» Given instruction
Retype the lines starting with the line that contains "You are a computer-use agent. Image resolution: width=798" and going on through the line that contains "Looking at the screenshot, I should tap(772, 349).", including both of those lines.

**** Material

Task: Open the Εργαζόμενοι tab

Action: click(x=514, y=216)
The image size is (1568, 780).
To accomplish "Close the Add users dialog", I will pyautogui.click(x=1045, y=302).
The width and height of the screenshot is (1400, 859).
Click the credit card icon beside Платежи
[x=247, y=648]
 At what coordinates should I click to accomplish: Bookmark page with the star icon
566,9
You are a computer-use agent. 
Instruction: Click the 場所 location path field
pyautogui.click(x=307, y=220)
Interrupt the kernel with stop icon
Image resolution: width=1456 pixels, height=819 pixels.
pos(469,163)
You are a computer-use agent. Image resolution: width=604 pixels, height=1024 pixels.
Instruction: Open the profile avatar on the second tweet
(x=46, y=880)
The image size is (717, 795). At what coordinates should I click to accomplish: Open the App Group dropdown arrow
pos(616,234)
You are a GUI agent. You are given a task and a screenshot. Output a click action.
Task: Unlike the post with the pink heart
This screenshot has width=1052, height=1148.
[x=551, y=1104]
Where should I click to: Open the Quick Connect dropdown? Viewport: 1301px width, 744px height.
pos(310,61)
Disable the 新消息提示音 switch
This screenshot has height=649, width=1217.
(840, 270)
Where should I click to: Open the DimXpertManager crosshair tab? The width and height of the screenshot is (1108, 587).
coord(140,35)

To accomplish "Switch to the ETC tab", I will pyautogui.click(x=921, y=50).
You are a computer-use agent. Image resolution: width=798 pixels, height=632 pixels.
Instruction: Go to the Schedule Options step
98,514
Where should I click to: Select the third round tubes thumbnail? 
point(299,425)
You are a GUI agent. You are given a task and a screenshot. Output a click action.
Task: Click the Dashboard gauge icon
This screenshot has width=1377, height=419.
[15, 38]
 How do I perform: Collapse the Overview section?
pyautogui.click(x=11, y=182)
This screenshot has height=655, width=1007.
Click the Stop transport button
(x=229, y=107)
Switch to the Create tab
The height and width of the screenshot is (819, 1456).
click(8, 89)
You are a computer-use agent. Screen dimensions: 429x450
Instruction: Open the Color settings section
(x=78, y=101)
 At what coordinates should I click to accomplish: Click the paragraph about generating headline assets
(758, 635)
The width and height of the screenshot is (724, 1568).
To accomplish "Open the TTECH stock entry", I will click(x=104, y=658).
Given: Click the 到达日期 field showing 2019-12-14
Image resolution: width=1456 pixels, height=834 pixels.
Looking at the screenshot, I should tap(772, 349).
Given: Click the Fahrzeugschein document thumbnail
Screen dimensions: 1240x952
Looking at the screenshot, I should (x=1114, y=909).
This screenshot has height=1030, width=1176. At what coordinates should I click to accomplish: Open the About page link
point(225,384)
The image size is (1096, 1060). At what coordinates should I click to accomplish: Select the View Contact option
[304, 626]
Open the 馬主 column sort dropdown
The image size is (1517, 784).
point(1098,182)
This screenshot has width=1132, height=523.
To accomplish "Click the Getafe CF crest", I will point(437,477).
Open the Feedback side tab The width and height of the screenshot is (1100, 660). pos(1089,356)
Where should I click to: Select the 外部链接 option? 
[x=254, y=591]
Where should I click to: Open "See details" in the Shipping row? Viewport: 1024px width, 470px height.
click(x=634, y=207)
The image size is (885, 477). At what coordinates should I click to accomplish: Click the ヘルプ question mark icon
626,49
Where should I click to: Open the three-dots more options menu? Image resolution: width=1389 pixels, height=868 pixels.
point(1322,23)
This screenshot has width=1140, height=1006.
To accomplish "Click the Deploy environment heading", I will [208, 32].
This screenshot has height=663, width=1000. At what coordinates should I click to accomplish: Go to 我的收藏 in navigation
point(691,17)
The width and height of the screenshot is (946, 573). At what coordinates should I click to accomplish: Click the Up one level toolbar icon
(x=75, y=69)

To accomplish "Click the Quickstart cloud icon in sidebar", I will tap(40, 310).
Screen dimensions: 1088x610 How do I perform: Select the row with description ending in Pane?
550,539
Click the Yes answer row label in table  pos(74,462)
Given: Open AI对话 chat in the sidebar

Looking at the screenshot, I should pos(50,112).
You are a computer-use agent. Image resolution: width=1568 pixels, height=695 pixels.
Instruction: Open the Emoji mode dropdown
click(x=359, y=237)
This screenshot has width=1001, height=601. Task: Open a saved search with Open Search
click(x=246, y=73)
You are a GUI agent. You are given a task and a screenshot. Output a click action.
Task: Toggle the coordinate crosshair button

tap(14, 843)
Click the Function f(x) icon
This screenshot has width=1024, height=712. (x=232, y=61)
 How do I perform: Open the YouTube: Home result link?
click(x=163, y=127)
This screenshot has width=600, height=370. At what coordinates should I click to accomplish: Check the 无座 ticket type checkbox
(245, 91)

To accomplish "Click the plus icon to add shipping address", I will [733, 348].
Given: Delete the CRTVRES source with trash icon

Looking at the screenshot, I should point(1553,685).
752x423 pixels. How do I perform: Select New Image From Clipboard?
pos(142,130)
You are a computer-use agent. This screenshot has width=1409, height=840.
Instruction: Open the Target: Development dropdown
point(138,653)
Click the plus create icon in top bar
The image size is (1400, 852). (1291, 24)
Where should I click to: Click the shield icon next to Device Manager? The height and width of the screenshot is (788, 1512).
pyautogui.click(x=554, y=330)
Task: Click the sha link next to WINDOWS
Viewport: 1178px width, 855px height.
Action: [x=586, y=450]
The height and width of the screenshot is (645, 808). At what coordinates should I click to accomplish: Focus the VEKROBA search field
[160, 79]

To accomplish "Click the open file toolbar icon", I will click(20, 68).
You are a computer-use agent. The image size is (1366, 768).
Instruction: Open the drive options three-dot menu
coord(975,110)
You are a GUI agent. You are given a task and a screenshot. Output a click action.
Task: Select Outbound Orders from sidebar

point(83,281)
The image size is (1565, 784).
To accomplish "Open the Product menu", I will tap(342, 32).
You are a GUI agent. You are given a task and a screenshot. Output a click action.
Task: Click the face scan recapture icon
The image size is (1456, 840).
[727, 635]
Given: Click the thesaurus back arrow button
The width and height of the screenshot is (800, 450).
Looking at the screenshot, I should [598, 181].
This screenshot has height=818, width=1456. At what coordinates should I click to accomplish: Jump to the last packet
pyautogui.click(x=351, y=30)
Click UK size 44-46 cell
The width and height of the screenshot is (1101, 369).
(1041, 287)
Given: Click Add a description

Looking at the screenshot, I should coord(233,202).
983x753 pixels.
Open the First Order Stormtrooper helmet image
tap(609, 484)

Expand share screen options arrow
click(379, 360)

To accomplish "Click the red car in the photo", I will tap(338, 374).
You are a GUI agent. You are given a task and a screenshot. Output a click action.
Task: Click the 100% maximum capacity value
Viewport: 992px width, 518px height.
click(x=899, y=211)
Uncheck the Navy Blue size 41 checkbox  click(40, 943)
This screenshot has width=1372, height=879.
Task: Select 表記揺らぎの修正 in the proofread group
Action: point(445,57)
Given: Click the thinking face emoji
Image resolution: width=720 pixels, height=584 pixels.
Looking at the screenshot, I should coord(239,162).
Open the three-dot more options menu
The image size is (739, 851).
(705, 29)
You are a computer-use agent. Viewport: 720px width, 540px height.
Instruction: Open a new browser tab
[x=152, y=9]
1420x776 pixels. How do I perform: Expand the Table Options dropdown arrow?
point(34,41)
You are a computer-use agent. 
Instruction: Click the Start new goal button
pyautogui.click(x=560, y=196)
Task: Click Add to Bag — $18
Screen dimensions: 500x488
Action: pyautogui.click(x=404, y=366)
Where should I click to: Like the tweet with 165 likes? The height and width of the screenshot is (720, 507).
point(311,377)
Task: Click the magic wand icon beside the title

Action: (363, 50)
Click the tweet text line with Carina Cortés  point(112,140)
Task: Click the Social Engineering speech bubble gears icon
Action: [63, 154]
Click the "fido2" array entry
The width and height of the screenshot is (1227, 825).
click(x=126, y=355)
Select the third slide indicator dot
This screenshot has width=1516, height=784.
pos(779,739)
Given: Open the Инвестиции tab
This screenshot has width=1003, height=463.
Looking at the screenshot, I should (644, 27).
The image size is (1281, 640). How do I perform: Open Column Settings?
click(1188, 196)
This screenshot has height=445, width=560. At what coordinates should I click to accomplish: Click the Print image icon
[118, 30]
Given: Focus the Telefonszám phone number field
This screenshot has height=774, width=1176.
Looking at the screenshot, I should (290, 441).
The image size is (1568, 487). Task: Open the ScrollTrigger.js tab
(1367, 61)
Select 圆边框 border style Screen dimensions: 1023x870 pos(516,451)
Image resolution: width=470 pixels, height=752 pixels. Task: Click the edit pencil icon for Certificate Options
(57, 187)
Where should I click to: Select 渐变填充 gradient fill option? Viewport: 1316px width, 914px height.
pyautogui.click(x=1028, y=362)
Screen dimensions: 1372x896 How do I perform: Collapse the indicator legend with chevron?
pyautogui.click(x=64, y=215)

********

» Answer to the task
You are a computer-use agent. Image resolution: width=798 pixels, height=632 pixels.
Instruction: Go to the Schedule Options step
98,514
Where should I click to: Select the third round tubes thumbnail? 
point(299,425)
You are a GUI agent. You are given a task and a screenshot. Output a click action.
Task: Click the Dashboard gauge icon
This screenshot has width=1377, height=419.
[15, 38]
 How do I perform: Collapse the Overview section?
pyautogui.click(x=11, y=182)
This screenshot has height=655, width=1007.
Click the Stop transport button
(x=229, y=107)
Switch to the Create tab
The height and width of the screenshot is (819, 1456).
click(8, 89)
You are a computer-use agent. Screen dimensions: 429x450
Instruction: Open the Color settings section
(x=78, y=101)
 At what coordinates should I click to accomplish: Click the paragraph about generating headline assets
(758, 635)
The width and height of the screenshot is (724, 1568).
To accomplish "Open the TTECH stock entry", I will click(x=104, y=658).
Given: Click the 到达日期 field showing 2019-12-14
Image resolution: width=1456 pixels, height=834 pixels.
Looking at the screenshot, I should tap(772, 349).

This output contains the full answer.